**How to complete this task:** Which lines of the entries hold the string "screenshot"? Copy each one.

**Entries shown:**
——————

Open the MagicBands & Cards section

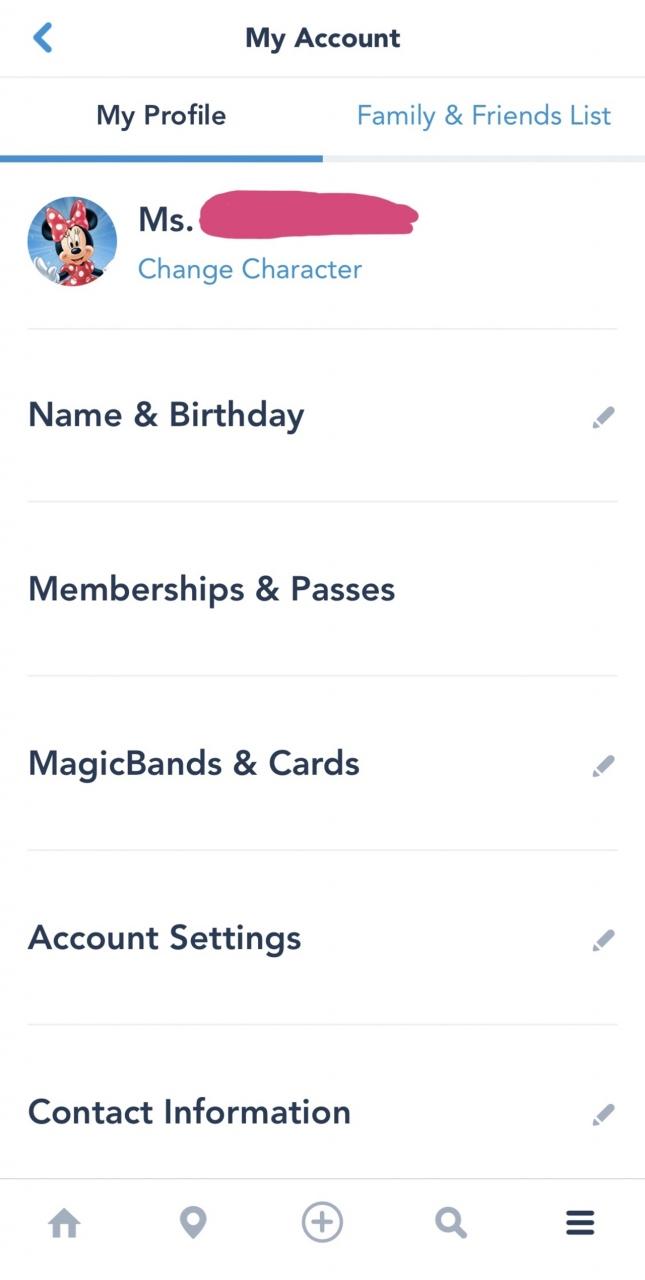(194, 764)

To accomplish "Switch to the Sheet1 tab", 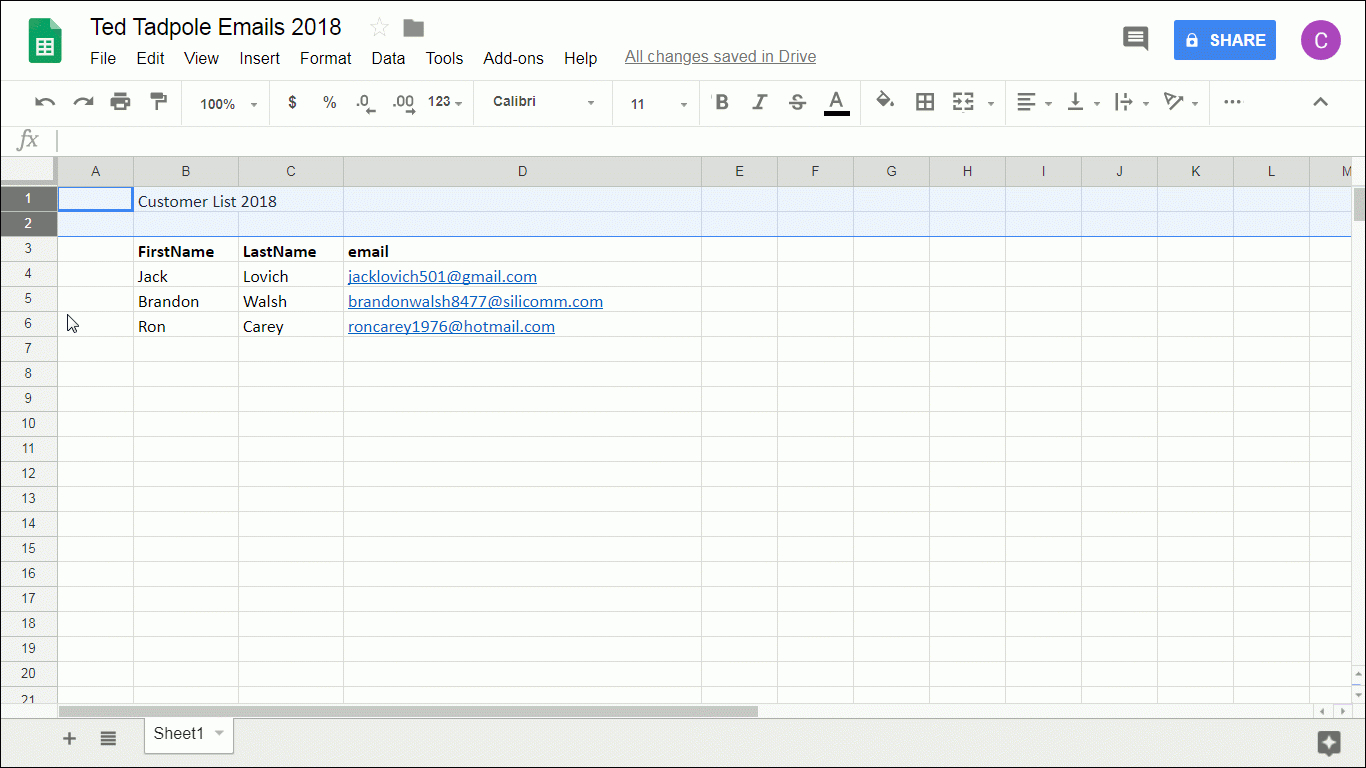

——————

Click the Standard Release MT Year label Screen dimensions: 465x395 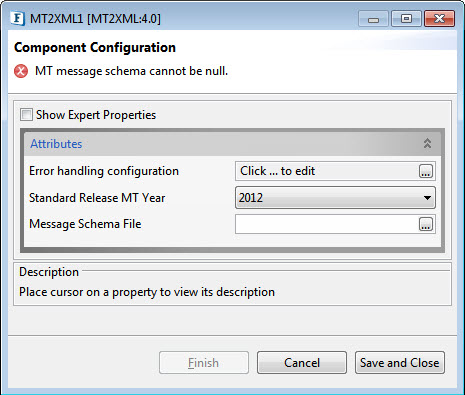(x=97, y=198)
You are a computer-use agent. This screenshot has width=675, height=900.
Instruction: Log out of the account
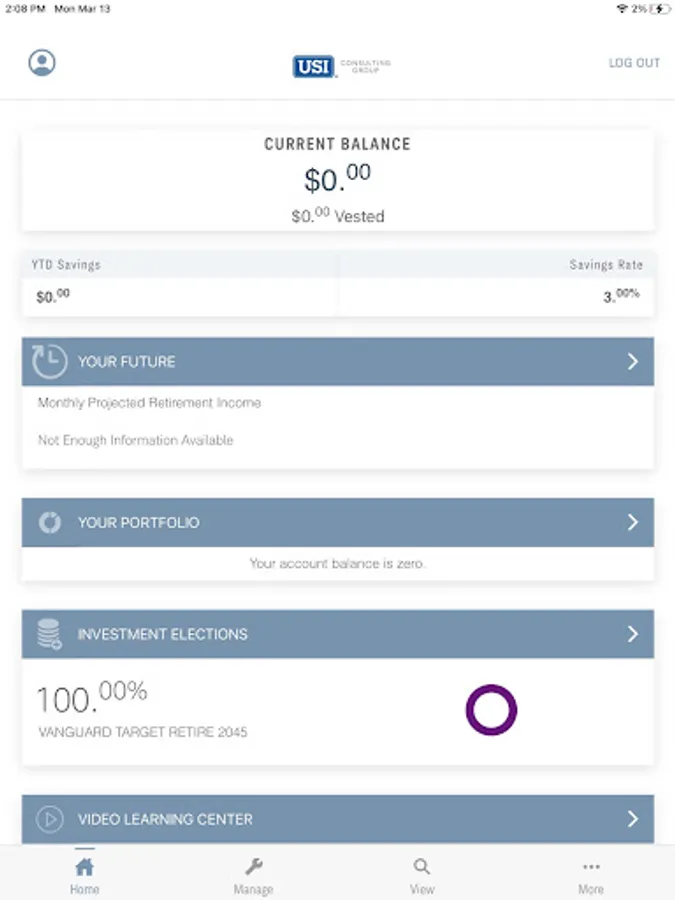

——————

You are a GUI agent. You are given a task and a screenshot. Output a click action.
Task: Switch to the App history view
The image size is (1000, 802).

——————

**Exercise result:**
You are a computer-use agent. This screenshot has width=675, height=900.
You are a GUI agent. You are given a task and a screenshot. Output a click action.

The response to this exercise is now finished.